Mutual funds in India need a Jan Dhan moment

One factor that clearly tilts the scales in favour of the life insurance industry is its communication strategy and positioning of products


Never before in economic history would 15 million bank accounts have been opened on a single day. Never before has the Government of India organised a programme of such scale," Prime Minister Narendra Modi said on 28 August 2014, when the Pradhan Mantri Jan Dhan Yojana was launched. Twenty-one months later, in January 2016, the scheme reached all Indian households, according to official data, bringing 220 million additional families into the banking system. Can this ever be replicated in the Indian mutual fund industry?

I was reading a report in a pink newspaper, which stated that life insurance industry’s assets under management (AUM) have crossed 25 trillion in financial year 2015-16 ( In comparison, the mutual fund industry is just above the half-way mark, at 13.53 trillion, according to the Association of Mutual Funds of India, even though it has double the number of companies. There are 44 asset management companies and only 24 life insurers. Interestingly, both the industries had their genesis around the same time. The government-run Life Insurance Corporation of India (LIC) was incorporated in 1956, and Unit Trust of India (UTI) in 1964. The way the insurance industry has been able to outdo its mutual fund counterpart presents an interesting case study given the basic premise that a mutual fund product is far easier to sell than an insurance policy.

One factor that clearly tilts the scales in favour of the life insurance industry is its communication strategy and positioning of products. Despite having a superior performance track record, mutual funds have always scored low on acceptance in any personal finance survey. The life insurance industry has thrived mainly on creating an emotional need for saving, while mutual funds have gone on the rational route. Be it saving for emergencies, wealth creation, a good future for children, or a comfortable retirement, one will find a product revolving around an emotional need.

You also have to give them credit for appropriate positioning of the product. Watch any television channel when a popular saas-bahu soap is on. One will find an emotionally appealing advertisement on child insurance plan. The idea is to convince the home maker, who will then pester her husband to buy an insurance product to secure the children’s future.

Insurance companies also have the liberty to bring in celebrities to endorse their products; as of today, mutual funds are not allowed to do this. Their advertisements tend to be dull, with the risk disclaimer eating away a good chunk of the time slot.

What can they do then? Well, rather than focussing on confusing scheme names like ABC Opportunities Fund or XYZ Focused Bluechip Fund, which don’t resonate with an investor’s emotional need, mutual funds can come out with plain vanilla funds like children education plan, retirement plan, wealth plan, or house purchase plan, which can connect well with an investor’s requirement.

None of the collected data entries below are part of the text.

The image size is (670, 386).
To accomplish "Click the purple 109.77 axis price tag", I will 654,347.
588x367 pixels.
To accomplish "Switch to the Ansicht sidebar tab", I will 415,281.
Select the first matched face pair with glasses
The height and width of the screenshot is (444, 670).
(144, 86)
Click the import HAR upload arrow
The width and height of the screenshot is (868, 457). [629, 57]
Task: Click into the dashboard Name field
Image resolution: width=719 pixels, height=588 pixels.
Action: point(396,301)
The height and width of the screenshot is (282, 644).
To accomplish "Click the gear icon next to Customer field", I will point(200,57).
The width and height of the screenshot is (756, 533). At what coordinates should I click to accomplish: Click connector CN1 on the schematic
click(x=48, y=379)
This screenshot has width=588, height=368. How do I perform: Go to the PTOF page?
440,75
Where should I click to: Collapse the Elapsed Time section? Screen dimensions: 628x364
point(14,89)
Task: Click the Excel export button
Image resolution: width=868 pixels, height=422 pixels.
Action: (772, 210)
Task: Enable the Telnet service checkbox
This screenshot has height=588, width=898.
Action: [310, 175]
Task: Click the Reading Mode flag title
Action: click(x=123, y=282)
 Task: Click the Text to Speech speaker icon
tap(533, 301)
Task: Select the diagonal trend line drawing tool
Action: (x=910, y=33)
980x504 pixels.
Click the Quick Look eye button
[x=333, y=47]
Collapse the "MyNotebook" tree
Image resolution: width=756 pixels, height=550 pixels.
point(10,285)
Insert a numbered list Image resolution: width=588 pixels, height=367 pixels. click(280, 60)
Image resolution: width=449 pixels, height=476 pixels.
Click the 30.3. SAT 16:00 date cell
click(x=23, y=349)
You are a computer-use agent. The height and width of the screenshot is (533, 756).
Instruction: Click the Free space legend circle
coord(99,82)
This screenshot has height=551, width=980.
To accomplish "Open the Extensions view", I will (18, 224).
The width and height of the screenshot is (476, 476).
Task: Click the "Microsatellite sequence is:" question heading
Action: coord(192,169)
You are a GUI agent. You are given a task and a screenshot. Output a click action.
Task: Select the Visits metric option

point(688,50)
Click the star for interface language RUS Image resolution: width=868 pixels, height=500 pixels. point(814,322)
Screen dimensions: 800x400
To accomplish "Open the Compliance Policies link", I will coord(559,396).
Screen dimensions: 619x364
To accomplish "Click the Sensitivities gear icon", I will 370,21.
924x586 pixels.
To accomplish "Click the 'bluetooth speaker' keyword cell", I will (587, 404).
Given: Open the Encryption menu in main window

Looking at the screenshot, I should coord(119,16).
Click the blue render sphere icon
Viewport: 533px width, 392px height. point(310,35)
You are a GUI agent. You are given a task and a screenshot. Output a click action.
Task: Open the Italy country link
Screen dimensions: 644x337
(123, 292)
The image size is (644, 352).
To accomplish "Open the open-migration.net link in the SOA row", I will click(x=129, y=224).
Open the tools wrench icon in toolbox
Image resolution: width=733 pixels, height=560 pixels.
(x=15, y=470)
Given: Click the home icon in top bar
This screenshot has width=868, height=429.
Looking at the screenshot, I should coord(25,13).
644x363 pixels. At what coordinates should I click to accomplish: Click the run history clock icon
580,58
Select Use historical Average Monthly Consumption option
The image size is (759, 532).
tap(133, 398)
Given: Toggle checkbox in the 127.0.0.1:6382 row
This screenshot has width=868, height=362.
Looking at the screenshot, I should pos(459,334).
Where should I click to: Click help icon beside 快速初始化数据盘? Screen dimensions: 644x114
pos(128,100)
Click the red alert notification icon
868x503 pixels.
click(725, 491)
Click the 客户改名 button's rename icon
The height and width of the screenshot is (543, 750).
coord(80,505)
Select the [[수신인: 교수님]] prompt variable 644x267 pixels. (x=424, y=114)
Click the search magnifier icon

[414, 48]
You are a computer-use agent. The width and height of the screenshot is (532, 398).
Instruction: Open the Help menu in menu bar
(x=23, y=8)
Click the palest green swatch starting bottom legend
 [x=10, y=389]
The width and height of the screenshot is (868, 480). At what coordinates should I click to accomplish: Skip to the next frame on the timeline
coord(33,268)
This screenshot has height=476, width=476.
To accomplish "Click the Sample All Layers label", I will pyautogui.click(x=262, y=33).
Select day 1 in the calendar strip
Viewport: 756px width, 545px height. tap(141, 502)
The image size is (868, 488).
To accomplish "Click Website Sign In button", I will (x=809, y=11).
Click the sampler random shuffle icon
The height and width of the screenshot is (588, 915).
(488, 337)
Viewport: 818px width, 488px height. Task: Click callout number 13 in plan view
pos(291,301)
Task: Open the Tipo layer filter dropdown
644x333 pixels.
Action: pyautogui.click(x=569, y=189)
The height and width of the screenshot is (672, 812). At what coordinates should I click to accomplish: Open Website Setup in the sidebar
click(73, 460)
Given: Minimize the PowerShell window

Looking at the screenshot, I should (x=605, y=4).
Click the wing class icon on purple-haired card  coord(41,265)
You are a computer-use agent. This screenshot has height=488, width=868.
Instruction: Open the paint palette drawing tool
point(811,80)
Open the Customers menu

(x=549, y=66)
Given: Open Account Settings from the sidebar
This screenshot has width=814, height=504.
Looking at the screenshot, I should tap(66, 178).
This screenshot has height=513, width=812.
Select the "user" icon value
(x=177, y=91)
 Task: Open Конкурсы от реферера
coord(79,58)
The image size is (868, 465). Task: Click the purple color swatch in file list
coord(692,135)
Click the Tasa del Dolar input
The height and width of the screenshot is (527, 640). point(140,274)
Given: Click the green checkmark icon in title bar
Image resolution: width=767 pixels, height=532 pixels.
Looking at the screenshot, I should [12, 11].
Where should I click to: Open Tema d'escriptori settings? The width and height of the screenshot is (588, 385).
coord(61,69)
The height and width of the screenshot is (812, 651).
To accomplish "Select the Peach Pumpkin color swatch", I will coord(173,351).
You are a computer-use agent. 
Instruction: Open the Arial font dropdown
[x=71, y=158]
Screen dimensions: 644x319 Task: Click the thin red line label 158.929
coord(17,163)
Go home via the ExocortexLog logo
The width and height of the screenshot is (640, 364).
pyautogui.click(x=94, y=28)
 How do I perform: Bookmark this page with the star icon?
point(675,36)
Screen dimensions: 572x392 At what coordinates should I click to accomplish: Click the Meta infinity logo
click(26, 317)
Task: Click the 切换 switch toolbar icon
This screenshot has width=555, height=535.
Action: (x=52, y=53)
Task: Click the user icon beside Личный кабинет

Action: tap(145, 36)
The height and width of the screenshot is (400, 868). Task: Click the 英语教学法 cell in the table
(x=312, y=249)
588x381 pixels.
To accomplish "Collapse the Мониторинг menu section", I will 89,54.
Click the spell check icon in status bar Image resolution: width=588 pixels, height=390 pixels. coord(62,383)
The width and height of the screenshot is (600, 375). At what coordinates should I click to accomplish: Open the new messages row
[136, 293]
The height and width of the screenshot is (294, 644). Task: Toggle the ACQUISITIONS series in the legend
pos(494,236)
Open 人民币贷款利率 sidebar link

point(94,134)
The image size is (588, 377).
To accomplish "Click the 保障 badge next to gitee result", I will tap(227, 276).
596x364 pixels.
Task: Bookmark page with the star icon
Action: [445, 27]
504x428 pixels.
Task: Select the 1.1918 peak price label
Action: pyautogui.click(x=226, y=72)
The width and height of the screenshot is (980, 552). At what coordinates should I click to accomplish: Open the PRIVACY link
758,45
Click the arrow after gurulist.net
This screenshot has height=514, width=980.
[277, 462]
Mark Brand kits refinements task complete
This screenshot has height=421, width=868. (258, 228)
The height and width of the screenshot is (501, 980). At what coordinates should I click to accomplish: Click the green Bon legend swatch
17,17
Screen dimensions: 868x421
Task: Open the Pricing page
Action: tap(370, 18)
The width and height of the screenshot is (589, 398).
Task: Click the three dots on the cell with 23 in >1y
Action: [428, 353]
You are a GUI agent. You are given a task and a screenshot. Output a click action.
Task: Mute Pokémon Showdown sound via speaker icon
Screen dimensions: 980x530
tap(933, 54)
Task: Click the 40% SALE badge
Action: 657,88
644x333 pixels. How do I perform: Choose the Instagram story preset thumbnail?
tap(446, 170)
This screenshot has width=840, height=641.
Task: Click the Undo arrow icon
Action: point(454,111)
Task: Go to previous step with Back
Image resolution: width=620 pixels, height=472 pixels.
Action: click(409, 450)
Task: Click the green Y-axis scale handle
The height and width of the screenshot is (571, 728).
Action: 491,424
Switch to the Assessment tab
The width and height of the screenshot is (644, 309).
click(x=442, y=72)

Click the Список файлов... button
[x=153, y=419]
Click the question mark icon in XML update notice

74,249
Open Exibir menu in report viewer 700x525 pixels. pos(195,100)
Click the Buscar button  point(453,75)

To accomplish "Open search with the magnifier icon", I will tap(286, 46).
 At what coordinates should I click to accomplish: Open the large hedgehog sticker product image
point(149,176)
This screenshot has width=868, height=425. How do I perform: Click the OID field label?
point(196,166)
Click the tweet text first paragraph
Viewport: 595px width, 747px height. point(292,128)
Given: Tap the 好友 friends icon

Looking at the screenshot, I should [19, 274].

Target date funds, with a set number of years and varying asset allocations that become conservative closer to the goal, can make goal-based planning simpler. Of course, a few mutual funds in the past have come out with such offerings but efforts to make them popular were half-hearted.

Goal-based products can also make investors stick for the long haul. An associate of mine invested 40,000 in a ‘child’ mutual fund in May 2004. It has grown to about 2.55 lakh in 12 years, generating an internal rate of return of 16.58%. But he doesn’t want to touch this money because it’s for his child’s higher education.

Following such a strategy will help mutual funds retain money for the long term, and investors, too, will avoid acting based on recent market movements.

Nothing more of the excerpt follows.